Create a new prepared dataset

To create a new prepared dataset, go to your Data Explorer (in the “DATA” tab of your Studio toolbar):

Then click on the “ADD DATA” button in the upper right corner of your data explorer, and select “From existing data”:

Then you need to pick an existing dataset to start from. Once it’s done, you can apply your transformations (in the example below we combine the current datasets with other datasets, and then preaggregate the data at country level):

You may have noticed that to manage data transformations, it’s the same tool that you use for queries in your stories (see Visual Query Builder)

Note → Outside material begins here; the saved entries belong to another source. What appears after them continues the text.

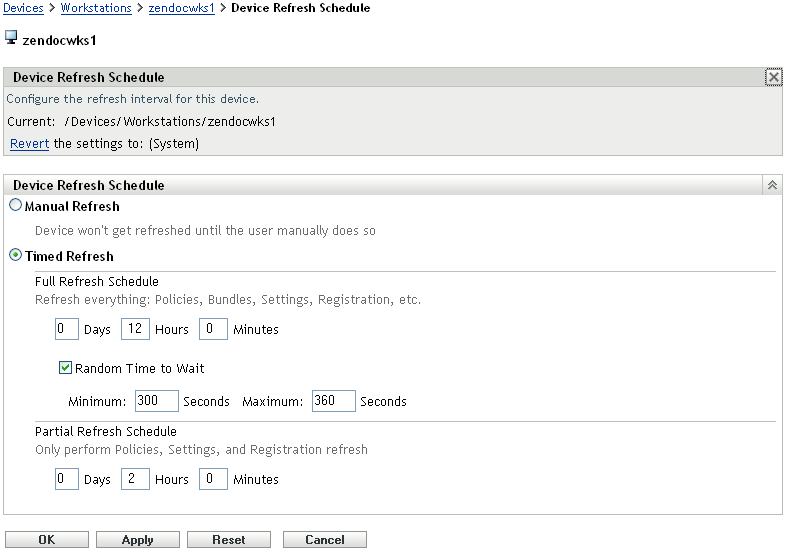This screenshot has width=789, height=554.
Task: Toggle the Random Time to Wait checkbox
Action: [66, 368]
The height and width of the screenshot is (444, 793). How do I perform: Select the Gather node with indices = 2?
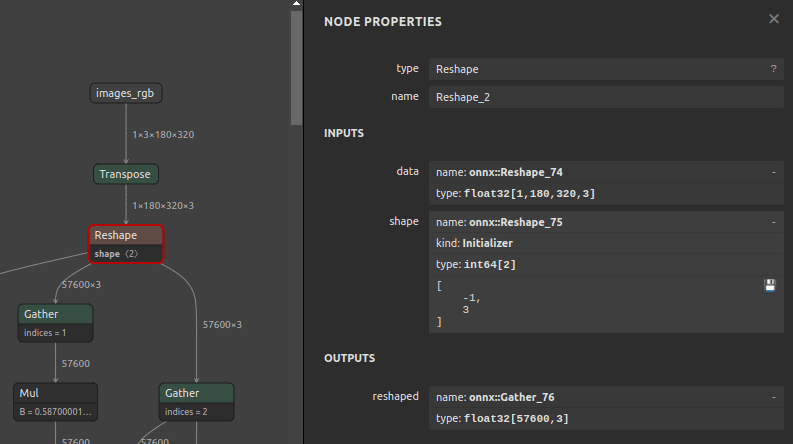[196, 393]
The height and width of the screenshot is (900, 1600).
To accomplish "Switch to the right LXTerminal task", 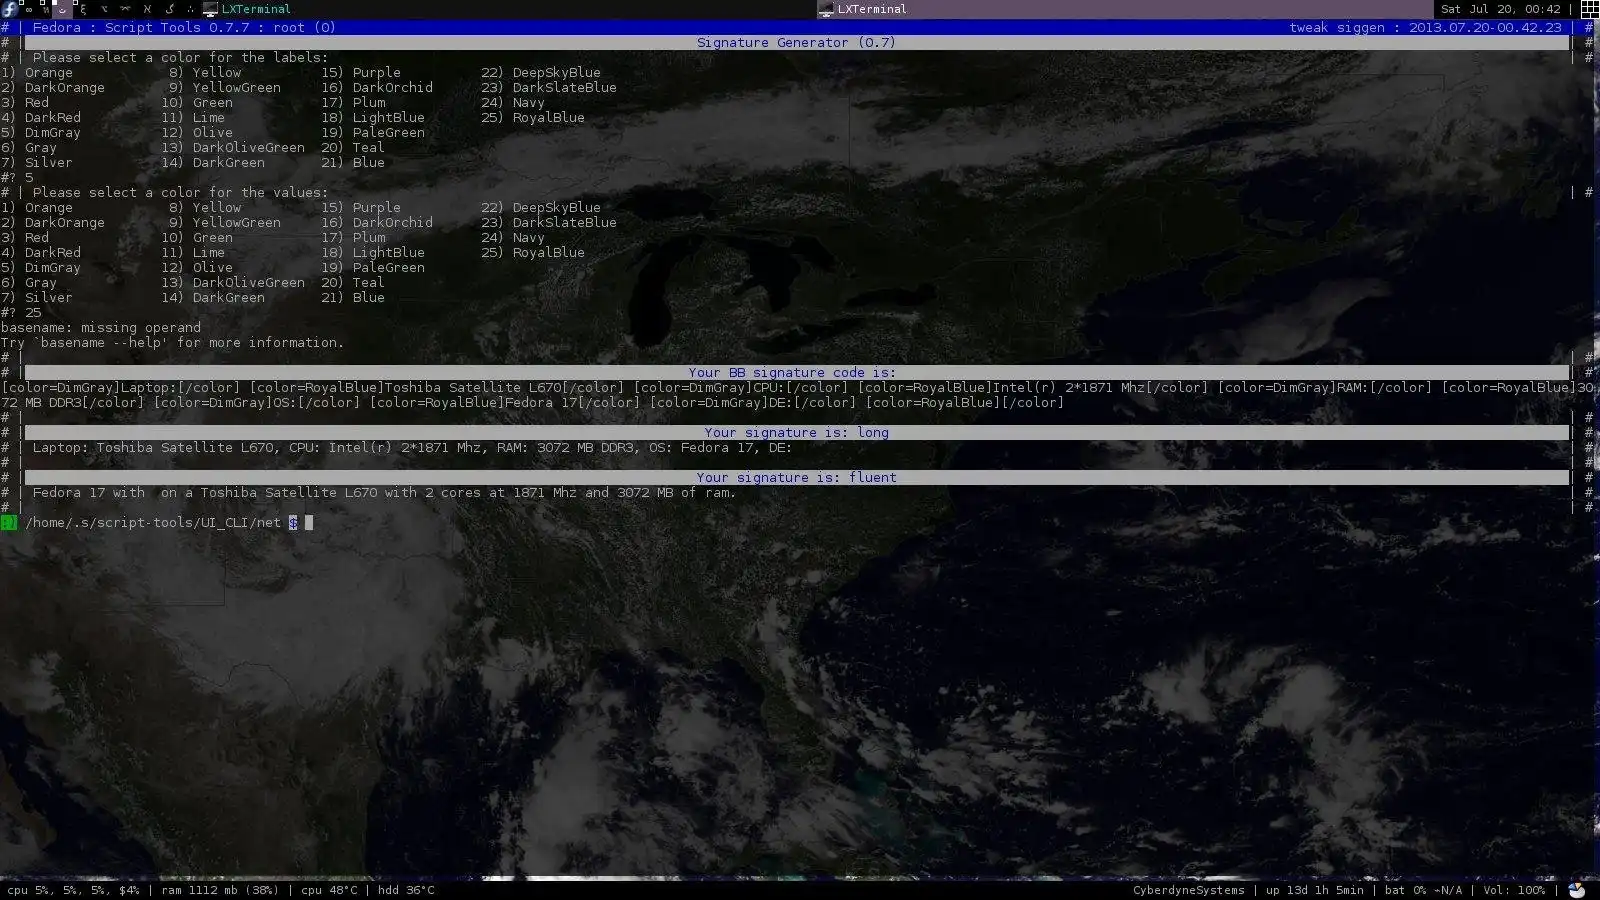I will point(872,9).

Once you are fine with your cooking, you can save your new dataset via the button in the bottom right corner, and you will then be asked to give a name to your dataset:

Load / refresh a prepared dataset

When you have just created a new prepared dataset, when you get back to your data explorer you will see that your new dataset appears in orange with a message indicating you that it needs to be processed before it can be loaded and used in your stories:

To process your dataset, you have 2 options:

  1. Process only your dataset. This is the preferred option if it’s the only dataset that you need to refresh. When you do so, this dataset as well as all the others that depend on it or that it depends on will be refreshed.
  1. Process all your datasets

Edit or delete a prepared dataset

Of course, you can easily edit a prepared dataset and update your data transformations, or delete it:

Dependancies between prepared datasets

Several rules to keep in mind in terms of dependancies between prepared datasets:

  • When you refresh a dataset, it launches the process of parent datasets and dependant datasets
  • You will not be able to delete a dataset if it is referenced in another dataset.
  • You will not be able to append or join another dataset to your current dataset when it would create circular reference. Such a forbidden dataset will appear deactivated, in grey, in the dataset selection dropdown of the append/join step: